Gaza-based poet Manal Miqdad wrote the following poem after a particularly violent and sleepless night in Gaza during Israel’s Operation Protective Edge. Israeli poet Almog Behar penned a response, dedicated to Miqdad.
Burned books from the collection of Gaza poet Othman Hussein (photo: Maysoon Hussein)
After a night full of missiles, crying and fear, the sheet of the sky opens its heart to the light
By Manal Miqdad (translated from Arabic by Sam Carlshamre and Chana Morgenstern)
I speak my words unto God, O Gaza!
After a night full of missiles, crying and fear, the sheet of the sky opens its heart to the light. But how can we wish you good morning, O Gaza? Bursting with hope, I say: maybe it is a good morning, my Gaza, after the wounds have adorned your face, and weariness has overtaken your legs. Perhaps it so, though the killing has robbed you of the right to your life and livelihood, perhaps it is so.
Paint your evening sky with the faces of the children and the holy dead; fill your throat with prayer and your spirit with tranquility.
As the reconnaissance airplanes eat your head, a shell flies by that could fell you, though your spirit has already fallen. You shatter, screaming, sobbing like mad, but a revolutionary song interrupts your cries, filling you with fervor and commitment, comforting you. Oh Gaza, will you eradicate your fears with songs? Will you infuse us, the half-dead, with life?
The shell that scared you, or didn’t scare you, that killed one of your friends or your neighbors or relatives, and injured many, deposited in you scenes of blood, scattered bodies, the wretchedness of families, their choked spirits, their weeping, and a hopelessness that made us turn to God and Medina to hasten our salvation.
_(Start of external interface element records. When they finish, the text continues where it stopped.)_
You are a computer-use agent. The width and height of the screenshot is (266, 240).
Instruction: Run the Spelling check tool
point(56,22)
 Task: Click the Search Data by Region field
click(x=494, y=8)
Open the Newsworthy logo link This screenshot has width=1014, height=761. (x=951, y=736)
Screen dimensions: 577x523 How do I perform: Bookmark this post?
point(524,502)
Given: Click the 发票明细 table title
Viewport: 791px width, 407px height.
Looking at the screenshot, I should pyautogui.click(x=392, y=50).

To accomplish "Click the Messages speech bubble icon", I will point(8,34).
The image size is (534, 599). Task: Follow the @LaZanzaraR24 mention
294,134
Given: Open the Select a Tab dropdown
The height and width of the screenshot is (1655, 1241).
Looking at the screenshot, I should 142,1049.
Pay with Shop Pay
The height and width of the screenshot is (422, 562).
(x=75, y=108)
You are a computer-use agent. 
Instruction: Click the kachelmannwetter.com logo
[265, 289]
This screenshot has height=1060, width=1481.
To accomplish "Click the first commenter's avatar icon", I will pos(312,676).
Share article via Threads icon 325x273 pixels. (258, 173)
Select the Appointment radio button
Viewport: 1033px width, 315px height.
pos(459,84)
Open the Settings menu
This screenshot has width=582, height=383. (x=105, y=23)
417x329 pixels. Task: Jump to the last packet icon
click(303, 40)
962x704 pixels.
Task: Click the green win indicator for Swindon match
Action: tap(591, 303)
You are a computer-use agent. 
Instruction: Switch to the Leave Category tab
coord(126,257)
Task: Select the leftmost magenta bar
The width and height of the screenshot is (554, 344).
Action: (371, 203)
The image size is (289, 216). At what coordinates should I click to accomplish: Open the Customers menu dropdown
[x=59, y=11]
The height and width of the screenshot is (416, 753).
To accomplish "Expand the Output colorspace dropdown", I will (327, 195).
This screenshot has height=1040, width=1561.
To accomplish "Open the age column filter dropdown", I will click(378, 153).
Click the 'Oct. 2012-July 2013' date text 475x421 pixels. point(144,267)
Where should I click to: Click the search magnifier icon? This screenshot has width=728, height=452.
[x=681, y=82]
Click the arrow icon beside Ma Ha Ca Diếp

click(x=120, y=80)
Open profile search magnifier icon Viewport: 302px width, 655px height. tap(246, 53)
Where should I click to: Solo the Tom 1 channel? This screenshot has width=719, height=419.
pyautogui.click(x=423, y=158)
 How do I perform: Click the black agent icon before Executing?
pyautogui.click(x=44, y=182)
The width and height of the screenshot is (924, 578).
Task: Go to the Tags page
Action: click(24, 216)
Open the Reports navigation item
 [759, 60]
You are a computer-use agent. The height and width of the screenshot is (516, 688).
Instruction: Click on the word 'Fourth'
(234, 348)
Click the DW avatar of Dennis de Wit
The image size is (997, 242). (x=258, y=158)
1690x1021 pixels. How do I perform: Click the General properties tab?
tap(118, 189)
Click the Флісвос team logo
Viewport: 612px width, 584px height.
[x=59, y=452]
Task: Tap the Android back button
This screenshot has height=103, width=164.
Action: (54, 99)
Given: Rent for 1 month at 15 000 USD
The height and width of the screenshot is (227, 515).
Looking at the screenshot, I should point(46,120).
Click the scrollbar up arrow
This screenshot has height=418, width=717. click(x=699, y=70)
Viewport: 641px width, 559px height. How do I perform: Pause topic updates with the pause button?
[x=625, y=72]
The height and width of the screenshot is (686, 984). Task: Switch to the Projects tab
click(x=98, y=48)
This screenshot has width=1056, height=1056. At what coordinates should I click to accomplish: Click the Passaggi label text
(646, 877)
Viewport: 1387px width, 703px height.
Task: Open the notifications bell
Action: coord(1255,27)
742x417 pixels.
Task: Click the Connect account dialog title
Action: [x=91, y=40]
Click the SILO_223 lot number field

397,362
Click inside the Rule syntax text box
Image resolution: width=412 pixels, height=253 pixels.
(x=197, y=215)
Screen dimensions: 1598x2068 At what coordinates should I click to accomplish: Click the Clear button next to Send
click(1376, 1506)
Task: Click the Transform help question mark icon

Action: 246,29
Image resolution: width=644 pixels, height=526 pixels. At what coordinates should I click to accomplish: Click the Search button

O God, the girl who turned into a butterfly and fluttered to the sky, how long must she wait to be concealed in her mother’s embrace? How will the boy bear it, he who kissed his family and saw them disappear into the edges of the clouds?
My breast is crammed full, choking, while I fill my friends’ spirits with life. From their worries I weave tapestries to infuse their pallid skin with color. This pain uproots something of the anxiety of the spirit, and in its presence, the appointed hour approaches. No memory except the dim roads, and the whisper of death as it rises in my breast!
Creator of the world, are you receiving my letters? Do you hear my suppressed cry? Do you understand my weakness, how few my options are? Why won’t you believe me when I lay down my plea before you: I do not want war, I do not want my life to end!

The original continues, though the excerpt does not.